### YOUR TASK
Format the data from the line containing "Open the notifications bell icon" to the line containing "[x=714, y=151]" as a Markdown table with the columns No. and Text, one row per line, leaving out blank lines.
-- RECORDS FOR THIS EXERCISE start --
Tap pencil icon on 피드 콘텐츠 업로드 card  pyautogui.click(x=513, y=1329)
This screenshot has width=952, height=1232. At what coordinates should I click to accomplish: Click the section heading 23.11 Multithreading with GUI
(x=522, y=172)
-- RECORDS FOR THIS EXERCISE end --
-- RECORDS FOR THIS EXERCISE start --
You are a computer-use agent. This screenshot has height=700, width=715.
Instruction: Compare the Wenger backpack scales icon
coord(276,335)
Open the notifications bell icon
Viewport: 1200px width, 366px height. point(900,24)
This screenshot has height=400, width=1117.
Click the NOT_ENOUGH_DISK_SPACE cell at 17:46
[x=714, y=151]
-- RECORDS FOR THIS EXERCISE end --
### CORRECT ANSWER
| No. | Text |
|---|---|
| 1 | Open the notifications bell icon |
| 2 | Viewport: 1200px width, 366px height. point(900,24) |
| 3 | This screenshot has height=400, width=1117. |
| 4 | Click the NOT_ENOUGH_DISK_SPACE cell at 17:46 |
| 5 | [x=714, y=151] |